[Problem details]
Reproduce the passage in the text on the pietre dure cabinet verbatim, starting at "Sir Arthur Gilbert" and ending at "empire’s natural resources.".

[Source extract]
····················

Sir Arthur Gilbert and his wife Rosalinde formed one of the world's great decorative art collections, including silver, mosaics, enamelled portrait miniatures and gold boxes. He donated his extraordinary collection to Britain in 1996. Arthur Gilbert was also fascinated by the evolution of pietre dure and purposefully acquired 16th-century masterpieces as well as 20th-century creations.

This cabinet was produced by the renowned Castrucci workshop. Originally from Florence, the Castrucci family settled in Prague and worked under the patronage of Holy Roman Emperor Rudolph II. Their use of native stones, most notably a wide array of jaspers, made their creations particularly prized in European courts. The quality of their work became a statement of the splendour of Rudolph’s dominion, expressed through his empire’s natural resources.

To find out more about the making of pietre dure, watch the video Making a Pietre Dure panel: http://www.vam.ac.uk/content/videos/m/video-making-a-pietre-dure-panel.

Physical description

A rectilinear collector's cabinet with a pyramidal roof, on four lion's paw feet, the front and sides set with seven pictorial pietre dure panels depicting landscapes, buildings and a Venetian canal scene.

····················

[Records shown]
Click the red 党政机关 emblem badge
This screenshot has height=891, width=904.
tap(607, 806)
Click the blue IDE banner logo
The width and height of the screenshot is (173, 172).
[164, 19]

····················

[The reply]
Sir Arthur Gilbert and his wife Rosalinde formed one of the world's great decorative art collections, including silver, mosaics, enamelled portrait miniatures and gold boxes. He donated his extraordinary collection to Britain in 1996. Arthur Gilbert was also fascinated by the evolution of pietre dure and purposefully acquired 16th-century masterpieces as well as 20th-century creations.

This cabinet was produced by the renowned Castrucci workshop. Originally from Florence, the Castrucci family settled in Prague and worked under the patronage of Holy Roman Emperor Rudolph II. Their use of native stones, most notably a wide array of jaspers, made their creations particularly prized in European courts. The quality of their work became a statement of the splendour of Rudolph’s dominion, expressed through his empire’s natural resources.